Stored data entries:
★ ★ ★ ★ ★ ★ ★
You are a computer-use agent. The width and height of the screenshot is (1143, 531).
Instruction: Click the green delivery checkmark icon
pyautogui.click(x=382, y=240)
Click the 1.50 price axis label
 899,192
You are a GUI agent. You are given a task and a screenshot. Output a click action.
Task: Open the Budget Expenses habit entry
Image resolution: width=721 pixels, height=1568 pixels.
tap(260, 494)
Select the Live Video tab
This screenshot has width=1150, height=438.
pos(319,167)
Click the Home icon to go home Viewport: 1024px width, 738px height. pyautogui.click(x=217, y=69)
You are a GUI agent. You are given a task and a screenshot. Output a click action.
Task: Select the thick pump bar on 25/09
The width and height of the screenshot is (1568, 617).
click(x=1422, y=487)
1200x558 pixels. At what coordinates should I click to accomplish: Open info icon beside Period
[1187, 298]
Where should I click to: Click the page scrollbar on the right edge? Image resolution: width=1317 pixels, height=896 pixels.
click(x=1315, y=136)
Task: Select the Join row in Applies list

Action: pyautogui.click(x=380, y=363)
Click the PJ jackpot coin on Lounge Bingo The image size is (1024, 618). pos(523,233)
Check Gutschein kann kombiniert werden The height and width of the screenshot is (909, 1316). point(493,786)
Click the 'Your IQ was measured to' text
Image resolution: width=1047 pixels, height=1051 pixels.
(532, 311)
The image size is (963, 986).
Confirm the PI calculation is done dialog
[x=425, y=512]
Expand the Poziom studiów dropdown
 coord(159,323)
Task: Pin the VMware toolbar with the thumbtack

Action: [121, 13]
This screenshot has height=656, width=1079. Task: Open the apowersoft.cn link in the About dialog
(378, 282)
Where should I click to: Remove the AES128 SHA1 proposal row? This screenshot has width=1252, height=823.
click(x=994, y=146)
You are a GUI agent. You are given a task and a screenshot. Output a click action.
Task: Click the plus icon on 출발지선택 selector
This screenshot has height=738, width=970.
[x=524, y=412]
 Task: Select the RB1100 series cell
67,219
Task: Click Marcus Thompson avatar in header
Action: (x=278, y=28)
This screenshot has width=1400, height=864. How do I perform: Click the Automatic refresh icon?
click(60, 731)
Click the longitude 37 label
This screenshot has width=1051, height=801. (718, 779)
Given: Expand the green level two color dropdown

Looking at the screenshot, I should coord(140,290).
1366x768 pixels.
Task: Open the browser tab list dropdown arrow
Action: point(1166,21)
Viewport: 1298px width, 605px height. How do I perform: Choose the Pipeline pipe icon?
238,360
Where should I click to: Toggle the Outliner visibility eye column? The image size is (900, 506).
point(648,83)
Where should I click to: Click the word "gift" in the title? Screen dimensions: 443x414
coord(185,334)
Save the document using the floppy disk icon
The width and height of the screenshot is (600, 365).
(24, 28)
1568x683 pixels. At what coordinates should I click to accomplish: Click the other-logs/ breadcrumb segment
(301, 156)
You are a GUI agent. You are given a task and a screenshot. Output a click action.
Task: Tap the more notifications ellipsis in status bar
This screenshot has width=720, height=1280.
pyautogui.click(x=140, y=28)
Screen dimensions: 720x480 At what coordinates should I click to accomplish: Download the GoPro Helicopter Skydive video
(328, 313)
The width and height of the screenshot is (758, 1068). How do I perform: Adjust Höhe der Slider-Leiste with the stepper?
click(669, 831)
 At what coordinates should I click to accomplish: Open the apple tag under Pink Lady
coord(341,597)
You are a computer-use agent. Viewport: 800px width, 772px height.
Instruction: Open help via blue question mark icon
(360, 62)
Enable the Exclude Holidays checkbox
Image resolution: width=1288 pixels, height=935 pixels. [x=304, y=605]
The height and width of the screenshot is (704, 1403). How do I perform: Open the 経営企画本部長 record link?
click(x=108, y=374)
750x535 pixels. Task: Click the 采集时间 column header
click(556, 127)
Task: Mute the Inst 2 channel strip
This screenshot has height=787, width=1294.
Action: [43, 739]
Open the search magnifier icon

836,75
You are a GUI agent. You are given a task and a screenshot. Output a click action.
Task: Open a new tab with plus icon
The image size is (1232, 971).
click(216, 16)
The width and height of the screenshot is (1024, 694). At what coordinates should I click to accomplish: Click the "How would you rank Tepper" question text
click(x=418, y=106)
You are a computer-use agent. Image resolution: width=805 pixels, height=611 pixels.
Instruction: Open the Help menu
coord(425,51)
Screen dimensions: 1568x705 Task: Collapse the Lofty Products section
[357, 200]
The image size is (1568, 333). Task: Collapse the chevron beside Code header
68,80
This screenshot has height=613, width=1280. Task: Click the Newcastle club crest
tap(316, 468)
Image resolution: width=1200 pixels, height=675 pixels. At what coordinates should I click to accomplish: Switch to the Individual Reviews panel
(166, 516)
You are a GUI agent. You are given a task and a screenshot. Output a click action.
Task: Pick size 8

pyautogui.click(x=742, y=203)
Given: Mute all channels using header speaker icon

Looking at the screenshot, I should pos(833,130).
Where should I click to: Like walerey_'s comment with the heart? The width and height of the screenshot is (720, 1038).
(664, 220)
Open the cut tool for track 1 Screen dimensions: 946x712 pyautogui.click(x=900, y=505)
★ ★ ★ ★ ★ ★ ★
Look through the entries. Copy out each line with "plus" in it.

* **RESPONSE FOR THIS EXERCISE**
Task: Click the plus icon on 출발지선택 selector
Task: Open a new tab with plus icon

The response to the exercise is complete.